It was Bobcat weekend.
Everybody in Florida sent me photos of themselves lolling about in short pants sipping drinks with umbrellas and slathering suntan lotion on their pasty white bodies while the rest of us where sliding around on the ice in fear for our lives. Friday night and Saturday morning were at that 33 degree point where the underlying ice is made even more treacherous by a thin layer of melting. I lost six kids, a cup of coffee and, almost, my printer. I really regretted losing the cup of coffee.
I have to admit that the tech situation at Byram Hills is about the worst anywhere. Cell phones simply don’t work, and anyone not in airplane mode will have their battery run down before the cock crows thrice. O’C, while slathering as noted above, sent me a text that one of his judges was running late Saturday morning. It was a miracle that I received it. Which wouldn’t have mattered much if we were on normal network services, but Friday, using a student login, my Mac got bounced every ten minutes and I had to log in over and over again. That’s fun. And then Friday night, the only available printer, attached to the school computer, died. BH has a nice new building and is in a fairly ritzy neighborhood, but they might as well be handing Abe Lincoln a shovel and a piece of chalk as far as technology is concerned. (I wonder if their Intel finalists were presenting their discovery of baking soda volcanoes.) Anyhow, on Saturday, armed with my own printer this time (brought despite the treacherous weather), now I couldn’t log on at all, not even in ten minute bites, which means that the opening of the day was spent with me using my iPhone as a Geiger counter exploring through the building until I finally found service way in the back, where Kaz and I quickly relocated so that we could set up her hot spot. Oy. Needless to say, we did not use electronic balloting.
There were some new and some old anomalies with the software. Once again we saw teams re-paired in a subsequent round. The real problem with this is not that it happens (although obviously that’s a problem) but that it’s only detected after a pairing is released and some rounds have started. Keep in mind that we had 6 divisions this weekend, and there was no way on earth we could have manually checked for this. Another real poser was, for no discernible reason, a breaking student left off the list after the break was made. That is, he byed out of the run-off but disappeared in the pairing of the octos. But the system knew that something was wrong, and his pairing was blank on the schematic. And the 16 break point was leveled at 15. If it was going to dump the poor schmuck, at least it didn’t replace him with, say, the 17th seed, which would have been way worse. I excavated for quite a while to find a solution to that one, and I have no idea why it happened.

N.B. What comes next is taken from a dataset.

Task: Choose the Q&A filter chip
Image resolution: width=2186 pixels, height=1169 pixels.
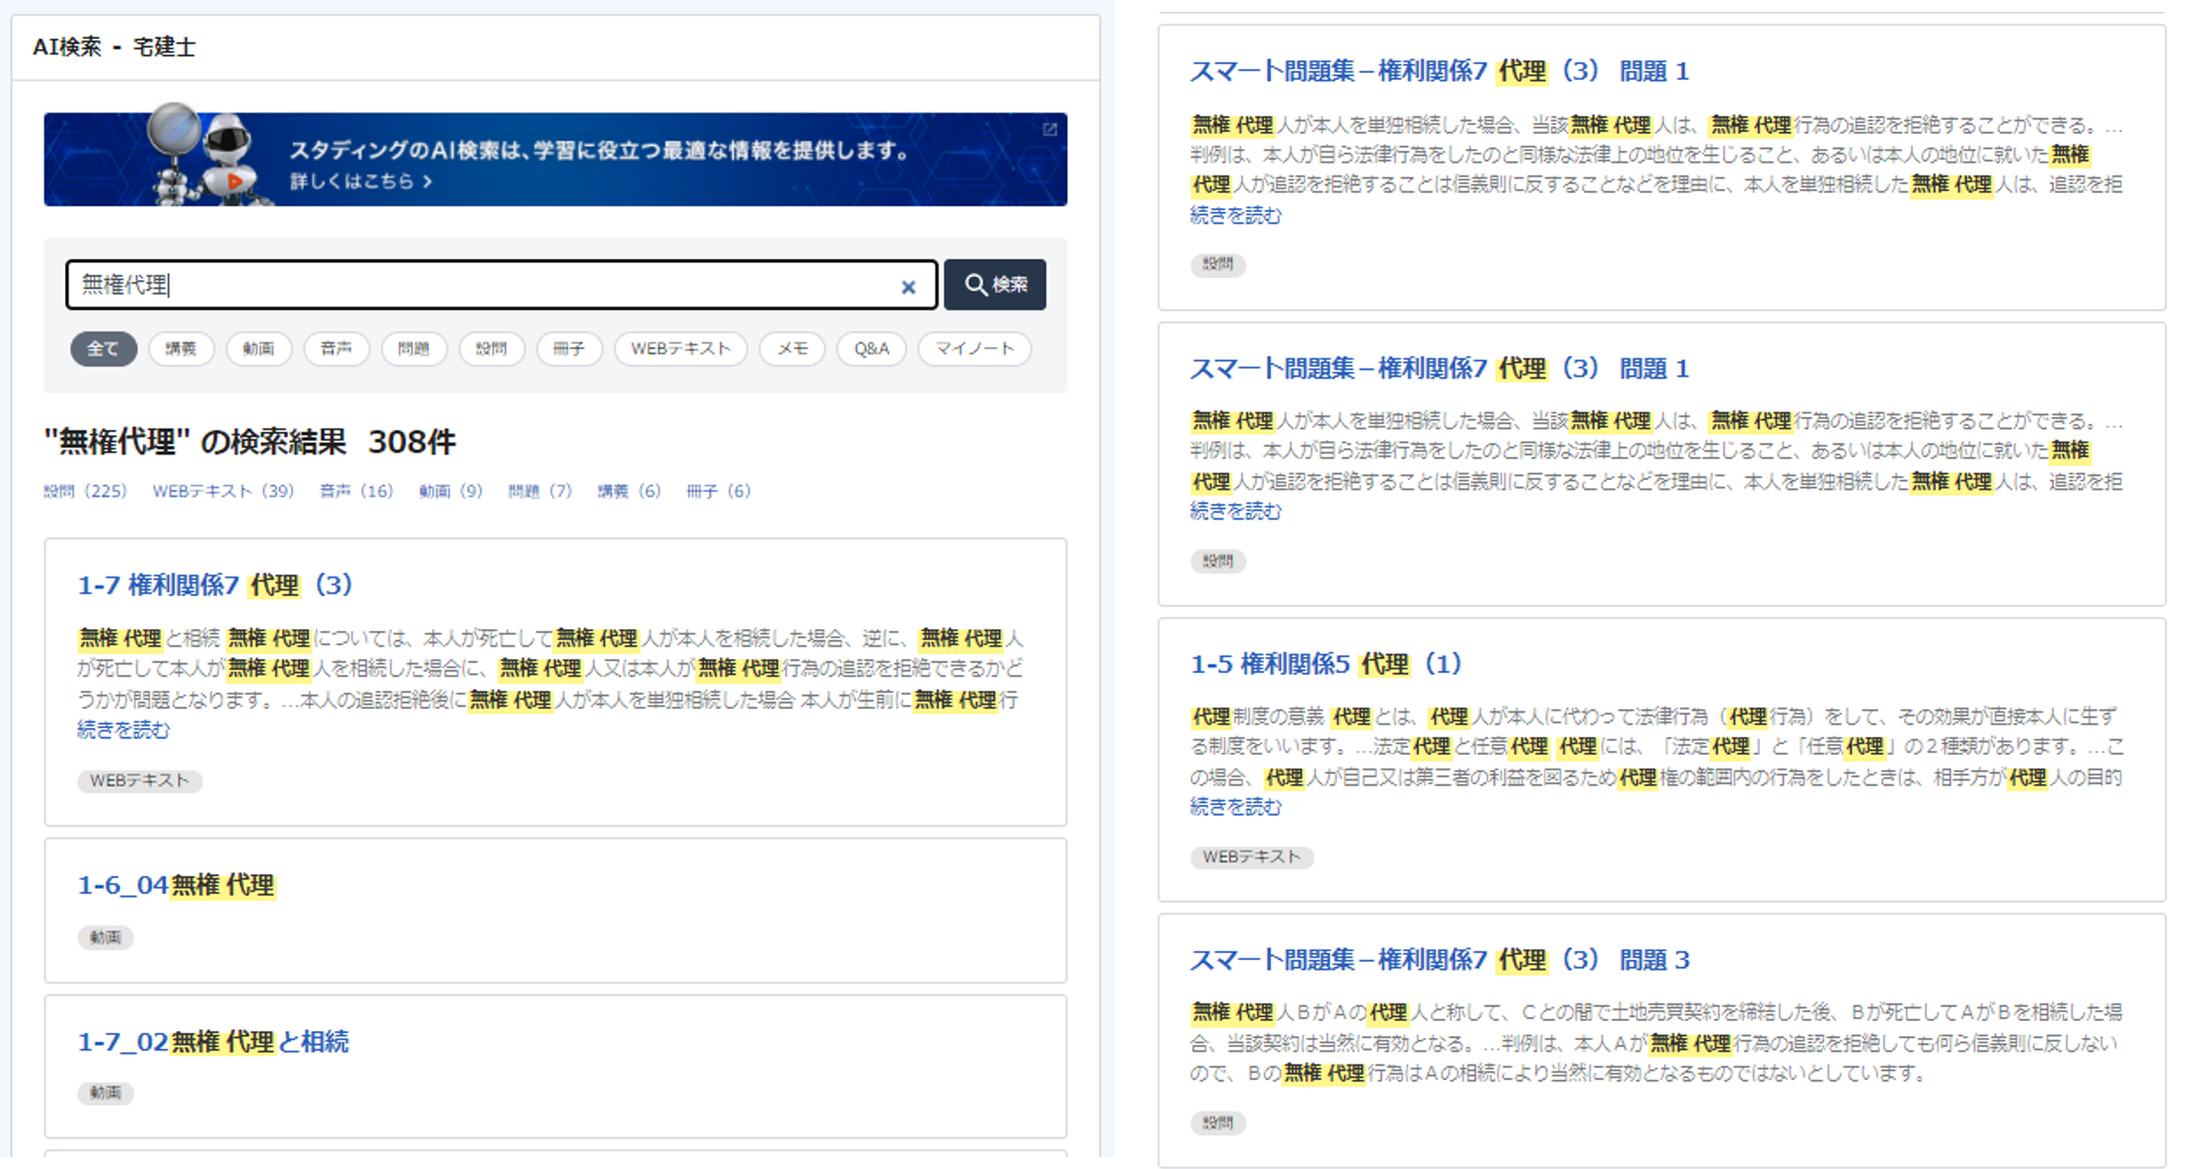Action: coord(871,349)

With the small divisions we’re getting handier at hand-pairing, which may be better simply done with cards. Hard to say. Kaz and I can do cards in the blink of an eye. If the pairing problem persists, and we’re not getting pairings half the time anyhow, it might make more sense with these kinds of fields.
My other general complaint is that, going by the normal setup, all rooms, despite how well you parse them out, are available for everything. If you select a room for novice LD, in other words, there’s no guarantee that it won’t be used for varsity 47-man Squamish. If one creates separate sites, however, that’s not the case. That’s easy enough to do, but it does mean that the general room default really only works if you don’t care who debates where. That may be true if it’s one division of something all by itself, but we don’t run many of those, and I don’t know who does. Otherwise, putting all this corridor for PF and that corridor for Policy, which makes sense to you, will eventually not make sense to tabroom, and will go by the boards. Also, the fact that you can’t actually delete a room once it’s in also is sort of baffling. Come to think of it, the whole room thing eludes me completely, but as I say, there’s a way around it, and I go that way. I tried to follow the rules according to Hoyle this time out, but a room that we were told was off limits, which I had never put into one of the pools, was, needless to say, the first migrant. How did it know?